Continue the faith reflection below, starting right after its last sentence.

> _Excerpt to read_
Content starts

Finally, I read a Psalm. Other Scripture may challenge me, give me much to ponder, or encourage me, but the Psalms quiet me. I find my brain filled with praise as I drift off to sleep.

It's still unbelievably hot. Politicians still anger me. Online debates still sadden me. My girl is still leaving and someone I love is still hurting. The circumstances of my life haven't changed, but my ability to face them has. And that has made all the difference.

whatever is true, whatever is honorable, whatever is just, whatever is pure, whatever is lovely, whatever is commendable, if there is any excellence, if there is anything worthy of praise, think about these things.
~Philippians 4:-8

Monday, July 11, 2016


Tears pooled in my eyes as I listened. I didn't know the man at the podium, but I was utterly surprised when he shared his testimony of God's faithfulness. I never would have suspected that he would choose to work with teenagers. He didn't look the part.

But once he started speaking, his passion for older children and teens became evident. His love for the Gospel and sharing it with others was tangible.

His words took me back to the time in my life when loving others and sharing the Gospel was part of me.  When serving was important. Has it really been seven years?

Not your typical North American soup kitchen
Seven years since my eyes were opened...

to the poverty that cripples much of our world

to the depths of pain unknown in my comfortable life

to the despair of those without the hope of the Gospel

to the fact that there are families who feel blessed to live in ramshackle accommodations roughly equivalent to the size of my bedroom

to the smiling faces of children who thought a piece of penny candy was worth a pound of gold

I thought I would be changed forever. That I wouldn't be able to return to the ignorance and apathy that marked my typical American life.

Content ends

> _Source data_
Content starts

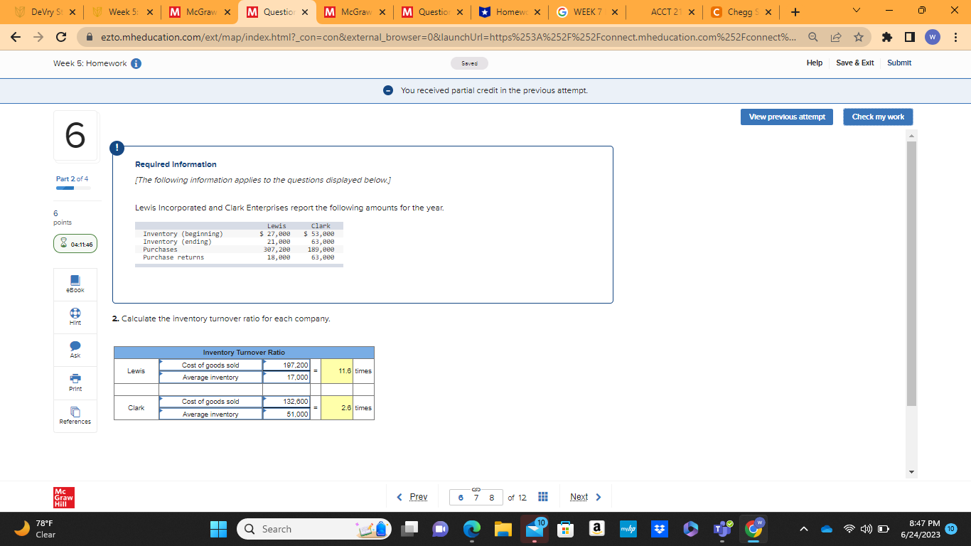Click the countdown timer showing 04:11:46
Screen dimensions: 971x546
click(75, 243)
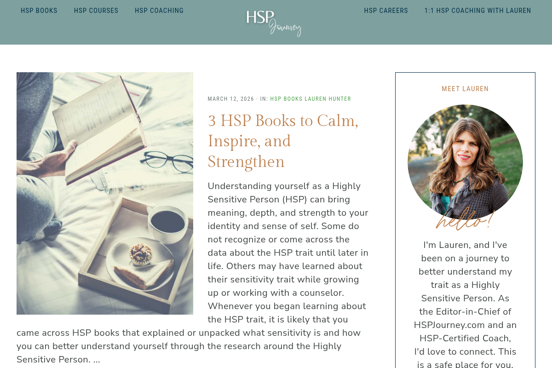Click the March 12, 2026 post date
552x368 pixels.
tap(231, 99)
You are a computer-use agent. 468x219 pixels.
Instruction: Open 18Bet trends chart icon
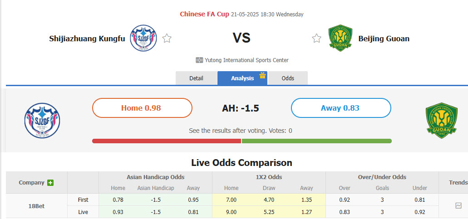click(x=458, y=205)
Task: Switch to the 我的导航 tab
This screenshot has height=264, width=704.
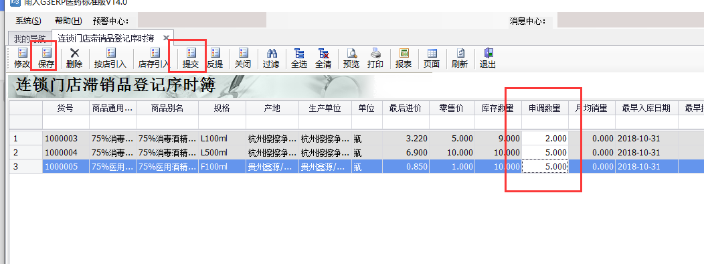Action: (29, 39)
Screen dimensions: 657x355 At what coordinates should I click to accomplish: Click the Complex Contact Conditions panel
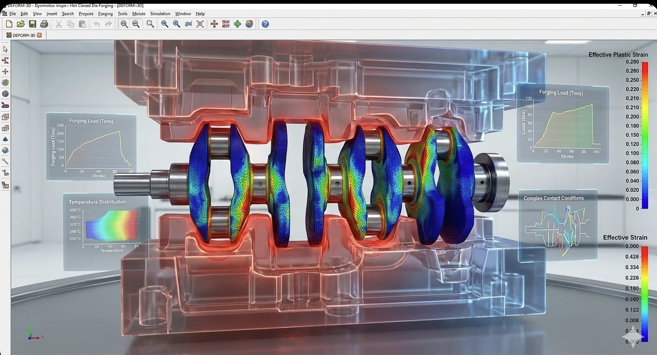(557, 225)
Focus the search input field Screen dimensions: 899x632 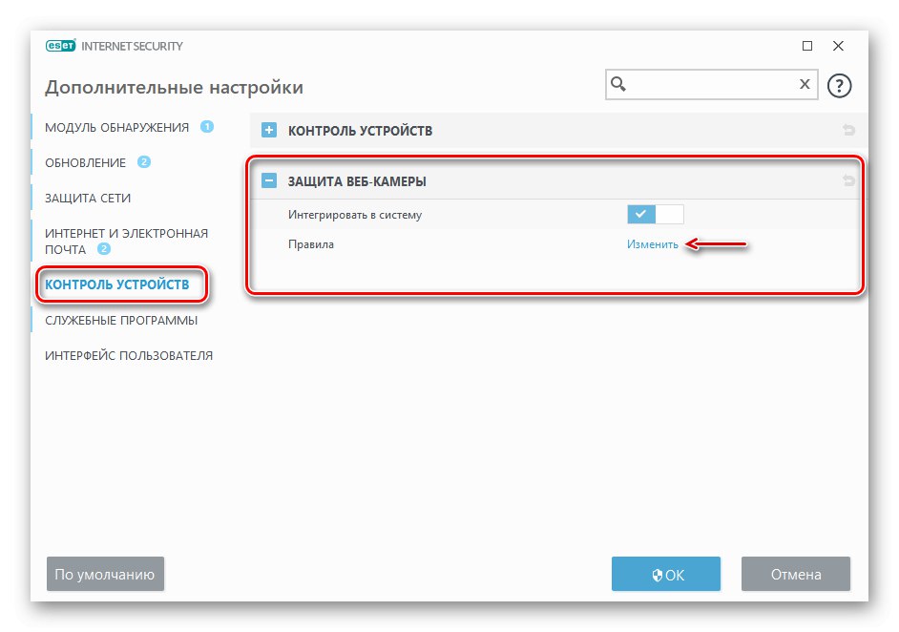point(710,85)
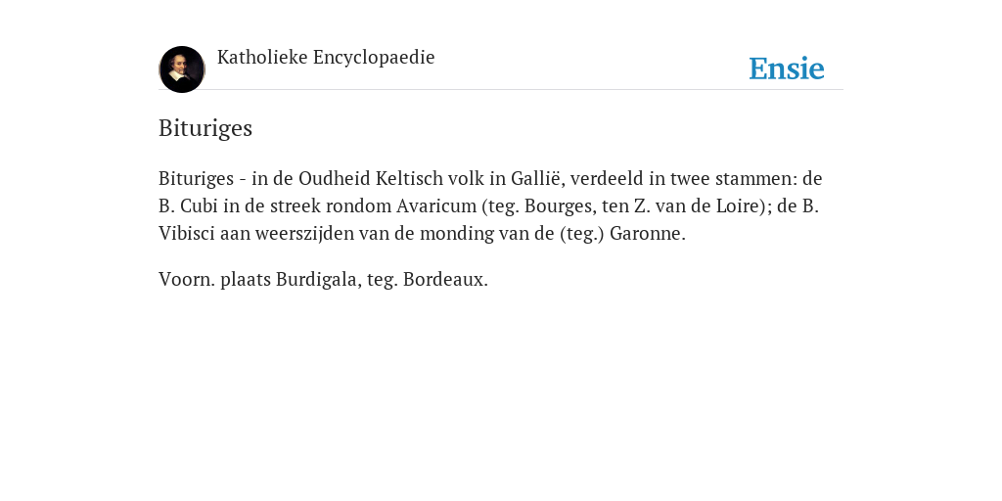
Task: Click the word Encyclopaedie in the header
Action: (x=374, y=58)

Content ends

> _Exercise response_
Slowly, I found my way back. I don't even know when. I only know I have been firmly and happily ensconsed here for quite a while, content to read my Bible and commentaries. Quick to listen, slow to action.

And so I find myself  examining, wrestling, praying...and hoping that soon I will find myself doing.

But be doers of the word, and not hearers only, deceiving yourselves. For if anyone is a hearer of the word and not a doer, he is like a man who looks intently at his natural face in a mirror. For he looks at himself and goes away and at once forgets what he was like.  But the one who looks into the perfect law, the law of liberty, and perseveres, being no hearer who forgets but a doer who acts, he will be blessed in his doing.
- James 1:22-25 (ESV)

Thursday, June 16, 2016


I lost her infant and toddler years.

They are a blur of diapers and sleepless nights. A terminally ill father-in-law. Balancing home and work. All bear equal blame. I would tiptoe into her room at night - oh, so careful not to wake her - and peer into the crib, determined to memorize every sweet line in her face. I knew I would never forget. I was wrong.

I lost her preschool years.

On-going health issues and a number of surgeries stole them from me. I was so focused on building a new home that her first day of kindergarten sprung upon me like a jack-in-the-box. I heard the music and I knew it was coming, but I was still startled by its appearance.

I lost her elementary school years.

They are hidden among the ball practices and dance classes, homework, and church activities. We lived in 4-week increments of shift rotation - planning "girl time", trying our best not to wake Daddy, and looking forward to that one precious weekend each month when all three of us could be together.

 I lost her middle school years.

Somewhere in the chaos of a husband losing his job, his returning to college, his finding a job, then Mama's passing...well, they are gone. I've searched the recesses of my brain, hoping to find some traces of their existence. They are faint at best.

I lost her high school years.

She learned to play field hockey and to drive, became comfortable with who she is, and discovered her passion for medicine. Preparations for college consumed all of us, as we waited to see what the Lord had in store. In two days - TWO DAYS! - she will turn that tassel and high school will be finished.

And just like that, her childhood blew away.